#### [Problems and tasks]
1: Could you transcribe the passage on work done by fields from "### Work done" up to and including "the Earth's centre)."?
2: Can you write the next part of the passage on work done by fields, picking up right after its final sentence?

#### [Document excerpt]
==============================
When a charged particle moves in an electric field work is done and energy transfers take place. This is exactly analogous to the case when a mass moves in a gravitational field such as that set up by any massive object.

### Work done by a field

#### Gravitational Case

A mass held at a height h above the ground has gravitational potential energy since, if released, it will fall under the action of the gravitational field. Once released, in the absence of friction, only the force of gravity acts on the mass and the mass accelerates in the direction of the force (towards the Earth's centre).

In this way, work is done by the field. When the mass falls a distance h (from point A to B), the work done is,

${\displaystyle {\begin{matrix}W&=&Fs\\&=&mgh\end{matrix}}}$

In falling, the mass loses gravitational potential energy and gains kinetic energy.

Energy is conserved!

The work done by the field is equal to the energy transferred,

${\displaystyle {\begin{matrix}W=\mathrm {Gain\ in\ } E_{k}=\mathrm {Loss\ in\ } E_{p}\qquad \mathrm {(a\ falling\ mass)} \end{matrix}}}$

#### Electrical Case

A charge in an electric field has electrical potential energy since, if released, it will move under the action of the electric field. When released, in the absence of friction, only the electric force acts on the charge and the charge accelerates in the direction of the force (for positive charges the force and acceleration are in the direction of the electric field, while negative charges experience a force and acceleration in the opposite direction to the electric field.) Consider a positive charge +Q placed in the uniform electric field between oppositely charged parallel plates.
==============================
#### [Recorded data]
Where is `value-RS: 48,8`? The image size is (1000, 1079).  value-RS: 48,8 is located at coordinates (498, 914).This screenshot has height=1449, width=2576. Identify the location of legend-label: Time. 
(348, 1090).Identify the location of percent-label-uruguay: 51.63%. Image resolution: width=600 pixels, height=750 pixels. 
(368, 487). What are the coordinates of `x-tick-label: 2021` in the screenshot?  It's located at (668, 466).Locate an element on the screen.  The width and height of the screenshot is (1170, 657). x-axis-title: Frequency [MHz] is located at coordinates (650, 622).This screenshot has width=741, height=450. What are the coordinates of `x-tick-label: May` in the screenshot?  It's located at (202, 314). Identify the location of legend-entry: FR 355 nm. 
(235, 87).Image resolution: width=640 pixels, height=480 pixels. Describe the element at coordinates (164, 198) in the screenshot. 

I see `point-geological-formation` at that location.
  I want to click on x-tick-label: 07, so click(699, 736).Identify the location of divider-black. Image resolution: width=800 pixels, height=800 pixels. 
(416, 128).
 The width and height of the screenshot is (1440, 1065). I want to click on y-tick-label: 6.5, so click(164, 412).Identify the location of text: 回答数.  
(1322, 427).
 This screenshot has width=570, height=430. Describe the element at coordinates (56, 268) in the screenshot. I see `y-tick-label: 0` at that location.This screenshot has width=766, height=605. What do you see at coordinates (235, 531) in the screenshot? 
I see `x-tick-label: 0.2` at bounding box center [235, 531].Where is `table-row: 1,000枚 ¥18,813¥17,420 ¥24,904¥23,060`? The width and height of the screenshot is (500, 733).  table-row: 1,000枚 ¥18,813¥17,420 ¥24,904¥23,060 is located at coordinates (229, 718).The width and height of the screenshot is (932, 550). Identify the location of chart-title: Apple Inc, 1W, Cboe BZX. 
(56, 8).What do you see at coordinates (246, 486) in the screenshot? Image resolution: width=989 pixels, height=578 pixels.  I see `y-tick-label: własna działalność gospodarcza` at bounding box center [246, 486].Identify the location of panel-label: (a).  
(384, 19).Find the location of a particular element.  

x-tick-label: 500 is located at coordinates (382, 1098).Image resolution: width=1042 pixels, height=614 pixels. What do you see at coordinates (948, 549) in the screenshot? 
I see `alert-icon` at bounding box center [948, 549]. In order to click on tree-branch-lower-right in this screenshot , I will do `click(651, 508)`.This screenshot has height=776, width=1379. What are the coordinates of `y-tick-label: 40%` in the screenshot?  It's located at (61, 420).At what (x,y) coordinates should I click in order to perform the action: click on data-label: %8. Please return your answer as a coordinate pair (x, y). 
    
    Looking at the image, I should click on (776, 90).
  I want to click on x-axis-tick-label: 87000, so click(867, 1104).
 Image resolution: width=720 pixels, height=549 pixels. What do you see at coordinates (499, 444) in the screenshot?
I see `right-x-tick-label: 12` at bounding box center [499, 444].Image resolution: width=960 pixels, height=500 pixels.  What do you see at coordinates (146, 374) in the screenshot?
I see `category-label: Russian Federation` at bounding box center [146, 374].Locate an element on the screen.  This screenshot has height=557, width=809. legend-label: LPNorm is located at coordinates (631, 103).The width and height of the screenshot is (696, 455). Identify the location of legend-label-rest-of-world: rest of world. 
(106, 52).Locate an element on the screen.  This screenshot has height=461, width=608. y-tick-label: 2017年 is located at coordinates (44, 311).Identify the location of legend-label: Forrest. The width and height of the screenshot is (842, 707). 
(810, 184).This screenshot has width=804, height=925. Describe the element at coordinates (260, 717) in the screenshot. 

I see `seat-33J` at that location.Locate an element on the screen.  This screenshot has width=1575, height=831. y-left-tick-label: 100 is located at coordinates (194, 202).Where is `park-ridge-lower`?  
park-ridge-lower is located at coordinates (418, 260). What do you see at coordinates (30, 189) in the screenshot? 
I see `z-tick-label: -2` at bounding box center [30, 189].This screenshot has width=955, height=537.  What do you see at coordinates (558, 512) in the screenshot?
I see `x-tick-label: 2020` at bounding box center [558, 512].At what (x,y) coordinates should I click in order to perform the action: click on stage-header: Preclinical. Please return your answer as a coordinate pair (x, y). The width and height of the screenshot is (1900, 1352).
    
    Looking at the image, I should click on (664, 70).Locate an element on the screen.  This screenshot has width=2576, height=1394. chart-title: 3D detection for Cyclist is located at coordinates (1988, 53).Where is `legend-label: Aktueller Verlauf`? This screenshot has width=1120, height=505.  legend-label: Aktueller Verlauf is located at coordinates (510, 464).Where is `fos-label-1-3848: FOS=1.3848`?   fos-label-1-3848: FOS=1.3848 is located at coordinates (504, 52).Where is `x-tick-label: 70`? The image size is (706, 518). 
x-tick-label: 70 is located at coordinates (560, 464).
==============================
#### [Answers to the exercise]
1:
### Work done by a field

#### Gravitational Case

A mass held at a height h above the ground has gravitational potential energy since, if released, it will fall under the action of the gravitational field. Once released, in the absence of friction, only the force of gravity acts on the mass and the mass accelerates in the direction of the force (towards the Earth's centre).

2:
The positive charge will be repelled by the positive plate and attracted by the negative plate (i.e. it will move in the direction of the electric field lines). In this way, work is done by the field. In moving the charge a distance s in the electric field, the work done is,

${\displaystyle {\begin{matrix}W&=&Fs\\&=&QEs\qquad \mathrm {since\ } E={F \over Q}.\end{matrix}}}$

In the process of moving, the charge loses electrical potential energy and gains kinetic energy. The work done by the field is equal to the energy transferred,

${\displaystyle {\begin{matrix}W&=&\mathrm {Gain\ in\ } E_{k}=\mathrm {Loss\ in\ } E_{p}\qquad \mathrm {(charge\ moving\ under\ the\ influence\ of\ an\ electric\ field)} \end{matrix}}}$

### Work done by us

#### Gravitational Case

In order to return the mass m in Figure 12.1 to its original position (i.e. lift it a distance h from B back to A) we have to apply a force mg to balance the force of gravity. An amount of work mgh is done by the lifter. In the process, the mass gains gravitational potential energy,

${\displaystyle {\begin{matrix}mgh&=&\mathrm {Gain\ in\ } E_{p}\qquad \mathrm {(lifting\ a\ mass)} \end{matrix}}}$

#### Electrical Case

In order to return the charge in Figure 12.2 to its original position (i.e. from B back to A) we have to exert a force QE on the charge to balance the force exerted on it by the electric field. An amount of work QEs is done by us. In the process, the charge gains electrical potential energy,

${\displaystyle {\begin{matrix}QEs&=&\mathrm {Gain\ in\ } E_{p}\qquad \mathrm {(charge\ moved\ against\ an\ electric\ field)} \end{matrix}}}$

In summary, when an object moves under the influence of a field, the field does work and potential energy is transferred into kinetic energy. Potential energy is lost, while kinetic energy is gained. When an object is moved against a field we have to do work and the object gains potential energy.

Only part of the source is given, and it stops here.